ARROZ CON POLLO (RICE WITH CHICKEN) RECIPE | NANCY FULLER ...



Arroz con Pollo (Rice with Chicken) Recipe | Nancy Fuller ... image

Provided by Nancy Fuller

Categories     main-dish

Total Time 1 hours 20 minutes

Cook Time 50 minutes

Yield 6 servings

Number Of Ingredients 16

1/4 cup olive oil
12 bone-in, skin-on chicken pieces (6 drumsticks and 6 thighs) 
Kosher salt and freshly ground black pepper 
1 large onion, chopped 
1 red bell pepper, chopped 
4 cloves garlic, minced 
1 teaspoon smoked paprika 
1/2 teaspoon ground cumin 
1/2 teaspoon saffron threads 
3 bay leaves 
1/2 cup diced tomato 
4 cups chicken stock 
One 12-ounce bottle lager beer
2 cups arborio rice 
1 cup frozen peas, thawed
1 pimiento, chopped 

Steps:

  • Preheat the oven to 350 degrees F.
  • Heat the olive oil in a large Dutch oven over medium-high heat.
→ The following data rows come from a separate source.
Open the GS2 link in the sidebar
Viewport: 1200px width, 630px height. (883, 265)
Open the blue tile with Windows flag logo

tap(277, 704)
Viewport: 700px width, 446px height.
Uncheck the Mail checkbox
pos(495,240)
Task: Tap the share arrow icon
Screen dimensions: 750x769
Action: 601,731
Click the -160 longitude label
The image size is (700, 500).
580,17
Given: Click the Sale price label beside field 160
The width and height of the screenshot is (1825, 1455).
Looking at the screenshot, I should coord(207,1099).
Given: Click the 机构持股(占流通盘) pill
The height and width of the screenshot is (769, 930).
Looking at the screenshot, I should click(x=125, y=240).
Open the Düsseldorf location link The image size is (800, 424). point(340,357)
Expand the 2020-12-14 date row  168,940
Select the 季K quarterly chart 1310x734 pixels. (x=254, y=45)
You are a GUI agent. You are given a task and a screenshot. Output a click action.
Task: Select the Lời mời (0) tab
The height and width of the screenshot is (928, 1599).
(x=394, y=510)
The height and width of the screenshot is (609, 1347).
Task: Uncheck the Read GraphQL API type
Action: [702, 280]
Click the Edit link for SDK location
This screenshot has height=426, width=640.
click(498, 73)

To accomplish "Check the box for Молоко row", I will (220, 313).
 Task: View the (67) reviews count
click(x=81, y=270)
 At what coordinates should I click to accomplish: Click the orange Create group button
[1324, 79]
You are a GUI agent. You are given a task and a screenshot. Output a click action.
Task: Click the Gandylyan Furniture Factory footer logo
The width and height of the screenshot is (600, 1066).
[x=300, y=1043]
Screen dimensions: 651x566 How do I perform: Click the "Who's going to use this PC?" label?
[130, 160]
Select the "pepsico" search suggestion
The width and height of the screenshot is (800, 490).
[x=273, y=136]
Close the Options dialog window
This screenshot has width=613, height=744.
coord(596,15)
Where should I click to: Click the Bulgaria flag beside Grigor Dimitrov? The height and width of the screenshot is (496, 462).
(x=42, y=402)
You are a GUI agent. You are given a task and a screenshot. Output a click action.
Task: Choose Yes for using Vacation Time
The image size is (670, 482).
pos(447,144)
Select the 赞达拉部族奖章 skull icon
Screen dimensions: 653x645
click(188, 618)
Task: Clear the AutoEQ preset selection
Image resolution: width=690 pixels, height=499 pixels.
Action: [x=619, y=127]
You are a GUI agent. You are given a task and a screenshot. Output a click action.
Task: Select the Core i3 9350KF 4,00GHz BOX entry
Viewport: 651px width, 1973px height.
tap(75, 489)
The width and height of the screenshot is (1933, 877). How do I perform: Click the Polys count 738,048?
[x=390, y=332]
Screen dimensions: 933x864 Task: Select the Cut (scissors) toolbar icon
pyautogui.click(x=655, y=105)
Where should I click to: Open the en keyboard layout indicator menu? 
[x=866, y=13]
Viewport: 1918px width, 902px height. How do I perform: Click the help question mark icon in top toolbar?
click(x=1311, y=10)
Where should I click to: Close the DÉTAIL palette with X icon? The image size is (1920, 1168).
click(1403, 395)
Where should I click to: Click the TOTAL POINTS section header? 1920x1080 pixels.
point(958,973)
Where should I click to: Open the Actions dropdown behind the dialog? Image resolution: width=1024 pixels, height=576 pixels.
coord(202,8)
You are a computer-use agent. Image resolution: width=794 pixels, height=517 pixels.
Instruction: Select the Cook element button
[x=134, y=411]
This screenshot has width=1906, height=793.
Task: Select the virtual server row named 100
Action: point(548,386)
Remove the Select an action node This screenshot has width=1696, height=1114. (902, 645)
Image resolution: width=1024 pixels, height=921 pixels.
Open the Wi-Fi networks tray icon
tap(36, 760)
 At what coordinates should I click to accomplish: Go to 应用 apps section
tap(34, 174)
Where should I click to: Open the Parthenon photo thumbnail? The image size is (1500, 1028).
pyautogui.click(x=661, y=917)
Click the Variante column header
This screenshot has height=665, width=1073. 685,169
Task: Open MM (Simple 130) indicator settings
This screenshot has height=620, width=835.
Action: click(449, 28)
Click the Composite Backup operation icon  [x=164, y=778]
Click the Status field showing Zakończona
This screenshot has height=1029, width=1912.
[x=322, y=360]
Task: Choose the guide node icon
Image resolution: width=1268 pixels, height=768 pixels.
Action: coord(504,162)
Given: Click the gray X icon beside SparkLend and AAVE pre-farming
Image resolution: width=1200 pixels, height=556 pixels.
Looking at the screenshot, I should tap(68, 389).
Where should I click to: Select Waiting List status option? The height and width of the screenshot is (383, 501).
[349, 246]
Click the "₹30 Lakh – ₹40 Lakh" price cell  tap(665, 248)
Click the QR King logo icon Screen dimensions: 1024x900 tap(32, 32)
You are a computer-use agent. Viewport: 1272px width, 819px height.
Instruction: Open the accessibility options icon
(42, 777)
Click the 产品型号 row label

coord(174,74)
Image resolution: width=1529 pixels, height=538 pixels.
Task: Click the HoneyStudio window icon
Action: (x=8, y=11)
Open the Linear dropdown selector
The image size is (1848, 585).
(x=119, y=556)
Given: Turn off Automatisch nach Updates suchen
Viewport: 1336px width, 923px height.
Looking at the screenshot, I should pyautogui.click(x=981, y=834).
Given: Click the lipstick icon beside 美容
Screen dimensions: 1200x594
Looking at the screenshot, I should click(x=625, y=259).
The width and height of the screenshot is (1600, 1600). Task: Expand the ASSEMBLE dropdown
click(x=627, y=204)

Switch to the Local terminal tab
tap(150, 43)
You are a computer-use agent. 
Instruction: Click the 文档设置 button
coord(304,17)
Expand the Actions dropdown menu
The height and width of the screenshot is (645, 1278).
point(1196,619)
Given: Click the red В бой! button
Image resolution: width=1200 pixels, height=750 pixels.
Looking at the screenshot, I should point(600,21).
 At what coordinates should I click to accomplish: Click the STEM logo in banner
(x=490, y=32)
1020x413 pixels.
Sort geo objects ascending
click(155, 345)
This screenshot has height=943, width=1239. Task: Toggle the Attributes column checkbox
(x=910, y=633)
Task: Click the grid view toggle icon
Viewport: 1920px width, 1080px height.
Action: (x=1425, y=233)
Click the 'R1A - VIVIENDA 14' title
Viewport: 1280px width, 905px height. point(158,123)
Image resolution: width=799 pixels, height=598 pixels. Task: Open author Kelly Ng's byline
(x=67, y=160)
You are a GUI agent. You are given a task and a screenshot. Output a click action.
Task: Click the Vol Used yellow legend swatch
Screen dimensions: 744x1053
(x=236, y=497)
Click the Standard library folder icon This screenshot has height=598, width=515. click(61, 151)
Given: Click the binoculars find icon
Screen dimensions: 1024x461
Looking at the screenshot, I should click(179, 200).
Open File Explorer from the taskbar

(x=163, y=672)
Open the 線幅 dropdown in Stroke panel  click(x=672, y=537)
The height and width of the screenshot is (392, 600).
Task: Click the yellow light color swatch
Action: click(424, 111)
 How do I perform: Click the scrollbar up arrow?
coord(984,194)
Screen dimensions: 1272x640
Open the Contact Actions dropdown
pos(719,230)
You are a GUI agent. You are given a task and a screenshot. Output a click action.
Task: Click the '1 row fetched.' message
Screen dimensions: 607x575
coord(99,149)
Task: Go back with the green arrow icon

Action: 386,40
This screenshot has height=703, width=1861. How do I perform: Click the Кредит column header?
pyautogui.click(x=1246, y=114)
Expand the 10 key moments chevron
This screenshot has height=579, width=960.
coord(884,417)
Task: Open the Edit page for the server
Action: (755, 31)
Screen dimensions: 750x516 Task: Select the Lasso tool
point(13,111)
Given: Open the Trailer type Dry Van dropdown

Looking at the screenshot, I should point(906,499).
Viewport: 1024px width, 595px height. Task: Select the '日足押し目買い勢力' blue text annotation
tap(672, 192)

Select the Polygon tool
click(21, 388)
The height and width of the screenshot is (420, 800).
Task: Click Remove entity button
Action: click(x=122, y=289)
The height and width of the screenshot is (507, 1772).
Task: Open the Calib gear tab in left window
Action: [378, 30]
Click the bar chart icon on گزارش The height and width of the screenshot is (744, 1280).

Sprinkle the chicken with salt and pepper. Add 3 drumsticks and 3 thighs to the Dutch oven and cook until browned on both sides, 7 to 8 minutes. Remove the chicken pieces with a slotted spoon and set aside. Repeat with the remaining drumsticks and thighs.
  • Add the onions and peppers to the pot and cook until the onions are translucent, 2 to 3 minutes. Add the garlic and saute for about 1 minute. Add the paprika, cumin, saffron and bay leaves, stirring until incorporated. Next, add the diced tomatoes, chicken broth, beer, rice and 1 teaspoon salt; mix well. Bring to a boil, then lower to a simmer.
  • Return the chicken pieces to the pot, cover, and transfer to the oven for 20 minutes. Remove the pot from the oven, add the peas and pimientos, then cover and return to the oven until the rice is completely tender, another 5 to 10 minutes.